Отношение Монтеня к чужим философским теориям далеко от легковерной расслабленности, оно напротив не лишено своеобразной напряжённости, то и дело перерастающей в настороженность. Он никогда не доверяется какому-нибудь одному авторитетному «мнению», презрев все прочие. Особенность его повествовательного принципа – не в доктринальном изложении тех или иных учений о человеке, а в оговорочном пересказе отдельных суждений по той или иной теме, конкретному предмету: он не принимает теории полностью, но и не отвергает их до конца. Как бы ни «прельщали его те или иные «писания», они увлекают его лишь до определённого момента, а затем возникает всё нарастающий критический разрыв, так что в конце концов любое «мнение» превращается для Монтеня из возможного источника знания в простой документ, свидетельствующий лишь о состоянии ума соответствующего автора: «Мне всегда доставляет удовольствие читать произведения различных писателей, не заботясь о том, много ли они знают: меня занимает не сам предмет их, а то, как они его трактуют.
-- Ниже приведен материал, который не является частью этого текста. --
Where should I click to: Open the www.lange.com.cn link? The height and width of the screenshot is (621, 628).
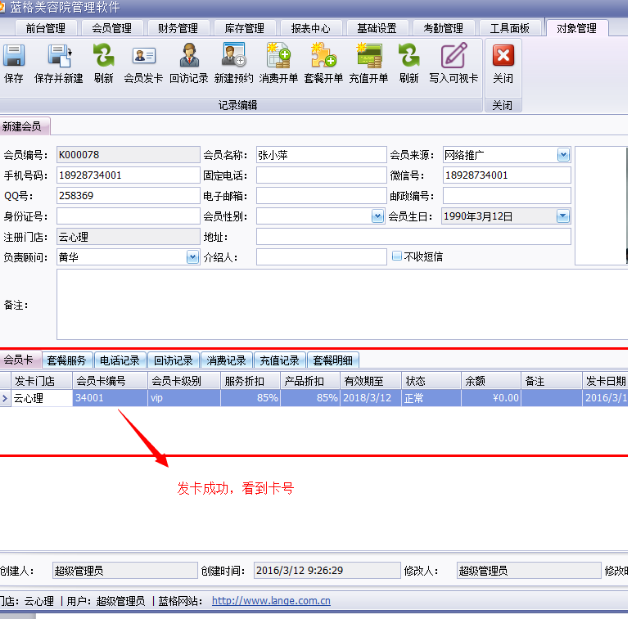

Точно так же я стараюсь завязать знакомство с тем или иным из прославленных умов не для того, чтобы он мня учил, а для того, чтобы узнать его самого».

Монтень считал, что ни одна из теоретических систем не в силах уловить абсолютную истину, именно потому он противопоставляет «теории» «жизнь». Все теории тщатся подчинить себе жизнь, исчерпать её до дна и, без остатка переложив на язык отвлечённых понятий, втиснуть в схему, тогда как подвижная, изменчивая, многоликая жизнь постоянно разрушает любые теоретические идеи, как бы прорастает сквозь них и ускользает от любой готовой философской «формы». Монтень переворачивает привычное отношение между жизнью и рефлектирующей над ней мыслью: у него не жизнь поверяется мыслью, а сама мысль подвергается испытующей проверке со стороны жизни. Однако этот переворот не приносит Монтеню никакого успокоения, она не снимает, а обостряет проблему истины. Жизненная стихия, предоставленная самой себе, не подчинённая никакому общеобязательному «закону», вызывает у Монтеня открытое недоверие, иногда даже страх и неприязнь.

Так возникает новый круг исканий Монтеня, позволяющий объяснить беспорядочность и бессистемность самой формы «Опытов». Беспорядочность эту отмечали критики Монтеня, так французский писатель Гёз де Бальзак (XVII в.) сравнивал «Опыты» с «разъятым, расчленённым на куски телом»; «хотя части этого тела приложены друг к другу, они всё же существуют порознь».

Да и сам Монтень говорил об этом: « По правде говоря, что же иное и моя книга, как не те же гротески, как не такие же диковинные тела, слепленные как попало из различных частей, без определённых очертаний, последовательности и соразмерности, кроме чисто случайных?».

Монтень резко и совершенно сознательно порывает с той традицией сочинения трактатов на морально-философские темы, которая господствовала в эпоху гуманизма. Эта традиция предполагала два (восходящих к античности) способа построения того или иного рассуждения – риторический и дискурсивно-логический и, соответственно, два метода – метод убеждения и метод доказательства.